Mittwoch, 22. Januar Medina

Kein Frühstück im Appartementhaus. Mich treibt’s mangels Alternativen nebenan in eine Süsspappbude. Kaffee, Miranda, Donuts. Man gönnt sich ja sonst nix.

Ein wenig Rucksack sortieren. Dann zieht es mich in die Innenstadt, Richtung Prophetenmoschee, dem zweitwichtigsten Heiligtum des Islam. Bis 2021 war der Bezirk ein Haram, also gesperrt für Nicht-Muslime. Medina ist eine Pilgerstadt. Die Folgen dieser „Errungenschaft“ sind auf Schritt und Tritt zu spüren. Auch wenn das Papa-Mobil fehlt: Den Besucher erwartet Petersplatz-Atmosphäre. Mit dem Unterschied: der gesamte Vatikanstaat passt fünfmal auf den Vorplatz der Moschee hier. Die Besucherströme werden sorgfältig orchestriert. Es werden über 50.000 Pilger sein, die jetzt in der Nebensaison die Stadt bevölkern. Die wollen versorgt und bespasst sein: Bett, Breakfast, Beten, Besichtigung, Böreck, Boutique.

Ein Bus nach dem anderen rollt in die City. Prayer-Tours, Holy-Travel, Pilgrim-Trips: Jedes Gefährt prall gefüllt mit Wallfahrern. Im dichten Takt haken die Fremdenführer mit den Besuchergruppen die Viewing-Points ab. Immer im Bild: Das Spruchband mit dem Namen der Propagandisten. Auch Religion ist Big Business.

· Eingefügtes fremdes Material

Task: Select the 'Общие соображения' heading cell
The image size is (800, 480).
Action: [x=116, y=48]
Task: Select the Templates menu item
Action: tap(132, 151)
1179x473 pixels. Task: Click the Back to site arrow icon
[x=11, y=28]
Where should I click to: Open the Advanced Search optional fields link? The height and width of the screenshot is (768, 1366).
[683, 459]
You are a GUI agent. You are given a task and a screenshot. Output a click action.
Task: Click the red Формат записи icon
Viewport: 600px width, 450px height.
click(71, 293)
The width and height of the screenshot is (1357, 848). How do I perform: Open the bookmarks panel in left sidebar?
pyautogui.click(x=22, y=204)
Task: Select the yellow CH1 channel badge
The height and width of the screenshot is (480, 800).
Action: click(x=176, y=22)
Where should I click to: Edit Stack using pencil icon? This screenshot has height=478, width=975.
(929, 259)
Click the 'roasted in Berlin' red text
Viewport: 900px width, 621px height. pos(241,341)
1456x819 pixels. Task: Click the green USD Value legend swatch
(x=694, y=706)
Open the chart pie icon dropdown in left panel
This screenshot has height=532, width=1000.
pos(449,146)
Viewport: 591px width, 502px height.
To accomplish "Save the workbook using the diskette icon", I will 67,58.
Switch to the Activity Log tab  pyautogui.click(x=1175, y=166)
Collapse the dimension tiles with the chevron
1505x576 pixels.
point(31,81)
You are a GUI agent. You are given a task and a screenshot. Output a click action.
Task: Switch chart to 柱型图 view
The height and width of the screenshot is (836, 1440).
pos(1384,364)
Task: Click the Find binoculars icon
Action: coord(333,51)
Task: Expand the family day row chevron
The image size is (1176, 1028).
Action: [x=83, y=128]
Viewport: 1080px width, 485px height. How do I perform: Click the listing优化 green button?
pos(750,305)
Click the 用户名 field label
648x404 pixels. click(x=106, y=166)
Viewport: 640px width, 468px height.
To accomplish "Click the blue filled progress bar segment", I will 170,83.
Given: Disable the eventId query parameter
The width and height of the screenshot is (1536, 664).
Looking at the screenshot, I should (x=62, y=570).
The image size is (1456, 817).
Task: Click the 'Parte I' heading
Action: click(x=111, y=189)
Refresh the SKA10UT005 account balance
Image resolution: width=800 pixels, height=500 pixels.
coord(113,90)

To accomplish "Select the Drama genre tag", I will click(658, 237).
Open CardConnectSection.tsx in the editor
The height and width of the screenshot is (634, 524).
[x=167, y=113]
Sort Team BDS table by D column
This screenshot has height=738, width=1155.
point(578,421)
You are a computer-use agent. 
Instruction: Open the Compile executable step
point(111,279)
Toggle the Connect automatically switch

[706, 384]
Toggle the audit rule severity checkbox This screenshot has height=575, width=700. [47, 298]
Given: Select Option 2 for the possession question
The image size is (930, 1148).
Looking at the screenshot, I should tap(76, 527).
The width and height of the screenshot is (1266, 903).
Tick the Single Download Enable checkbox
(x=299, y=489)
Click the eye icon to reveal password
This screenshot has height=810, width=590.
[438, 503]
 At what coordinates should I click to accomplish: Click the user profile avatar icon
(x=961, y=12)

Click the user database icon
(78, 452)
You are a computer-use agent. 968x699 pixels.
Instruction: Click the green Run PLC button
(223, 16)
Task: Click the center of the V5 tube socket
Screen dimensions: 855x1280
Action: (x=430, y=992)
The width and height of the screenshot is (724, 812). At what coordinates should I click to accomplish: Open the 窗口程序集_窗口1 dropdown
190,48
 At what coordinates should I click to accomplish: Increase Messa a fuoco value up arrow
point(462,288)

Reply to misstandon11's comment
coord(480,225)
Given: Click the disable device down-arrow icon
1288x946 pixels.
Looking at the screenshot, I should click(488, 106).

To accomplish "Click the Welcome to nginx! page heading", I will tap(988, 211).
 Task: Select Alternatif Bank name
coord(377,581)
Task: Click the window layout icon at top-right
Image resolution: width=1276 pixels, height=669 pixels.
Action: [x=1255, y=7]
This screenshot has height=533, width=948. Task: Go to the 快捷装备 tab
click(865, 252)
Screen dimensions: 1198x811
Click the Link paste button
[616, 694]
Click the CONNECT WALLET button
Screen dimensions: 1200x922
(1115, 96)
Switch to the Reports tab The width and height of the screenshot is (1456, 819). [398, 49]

Gegen drei Uhr strömen die Menschen zum zentralen Platz, fröhlich gestimmt auf Familienausflug. Selfies in und aus allen Positionen und Blickwinkeln. Kleine You Tube Videos für die Lieben daheim: Lachen, Winken, Küßchen und die sorgenvolle Frage „Ob alles in Ordnung sei“. Bei den Wartenden hat das Handy längst den Koran abgelöst. Was zeigt der Screen? Suren oder Signal, Wahhabiten oder WhatsApp, Muslimische Gebete oder die neuste Tirade von Musk? Zumindest wir Menschen drumherum können es nur ahnen. An den Imbissbuden sollen Männer und Frauen getrennt anstehen. Aber auch das will nicht richtig klappen, zumindest an der Essensausgabe mischen sich die Geschlechter. „Ungeniert“ möchte man sagen.

Ich setze mich auf eine Bank in die Nähe des Eingangs. Mit dem Ruf des Muezzins beginnt die Rush-Hour. Circa 30 Minuten strömen die Menschen ununterbrochen Richtung Moschee. Es sind Zehntausende. Sie kommen wie an ihrer Kleidung und Kopfbedeckung zu erkennen aus der ganzen Welt.

Ich versuche mich an die Begegnungen in verschiedenen von mir bereisten Ländern Ländern zu erinnern. Fes, Takke, Kufiya, Songkok: Hier versammeln sich Gläubige der Erde: Usbeken, Pakistani, Indonesier, Türken, Menschen aus der Sahelzone, Somali und Tansanier, Malaien, Bärtige aus den Golfstaaten oder dem Oman mit ihren üppigen Kopfbedeckungen. Man spürt instinktive, welche Power, welcher Zusammenhalt, welche Macht der Islam quer über die Welt entwickeln kann oder könnte. Ein mächtiges Netz. Ausgrenzung und Abschottung gegen diese Glaubens- brüder- und -schwesternschaft machen wenig Sinn, um Stabilität und Frieden auf der einzigen Erde, die uns zur Verfügung steht, anzustreben.

Mich zieht es auf dem Rückweg zum Hotel noch einmal zur Hedjaz-Station. Die Sonne steht jetzt einigermaßen günstig für Bilder.

Ein letzter Blick über den Bahnhof, ein Bild aus fast 200 Meter Entfernung. Ins Hotel und später eine doppelte Premiere nebenan: Der erste Chicken-Döner und der (das?) erste Smoothie in meinem Leben.